I have a table that gets populated with a list of connected users. The list itself doesn't change very often, but one of the things on each row is a timer(hh:mm:ss) that updates each second. To update the timers, I'm doing something like this:
var curTime = new Date().getTime() / 1000;
$('.timerCell').each(function(){
var $this = $(this);
var initialTime = $this.data('sessionStartTimestamp'); // .data gets when the cell is dynamically created based on data received in an ajax request.

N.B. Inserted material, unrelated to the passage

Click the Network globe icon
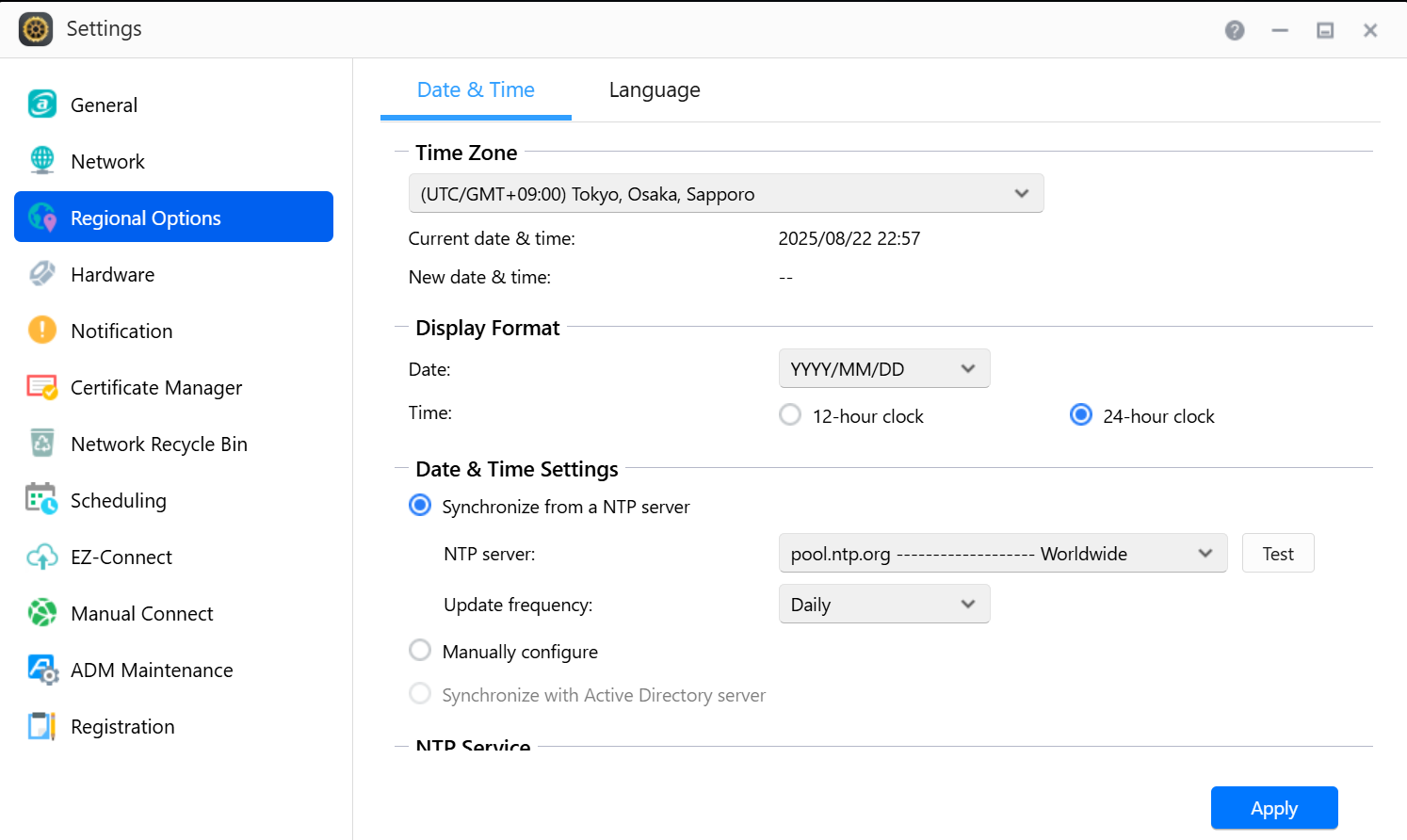 pyautogui.click(x=42, y=161)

$this.text(unixToHumanTime(curTime - initialTime));
});
The issue I'm having with this is: each time that a single timer cell is updated, it triggers a redraw. Is there a way to tell the browser to wait to redraw? or perhaps some way to group these updates into a single update. I had also thought of re-rendering the entire tbody each time an update happens, but thought that would probably be more system intensive than just updating the cells.
Don't use jQuery for this. Let's manually make a document fragment and append it to the DOM so we don't cause a re-draw.
var curTime = new Date().getTime() / 1000;
$('.timerCell').text(function(){
var elm = $(this).get(0);
var frag = document.createDocumentFragment();
elem.removeChild(elem.childNodes[0]);
frag.appendChild(document.createTextNode(unixToHumanTime(curTime - initialTime)));
elem.appendChild(frag);
});
Try this:
var curTime = new Date().getTime() / 1000;
$('.timerCell').text(function(){
var initialTime = $(this).data('sessionStartTimestamp');
return unixToHumanTime(curTime - initialTime);
});
Many jQuery methods allow you to pass a callback function with a return value. Strictly speaking, this code is still updating .timerCell
s one at a time, but it's doing so more efficiently.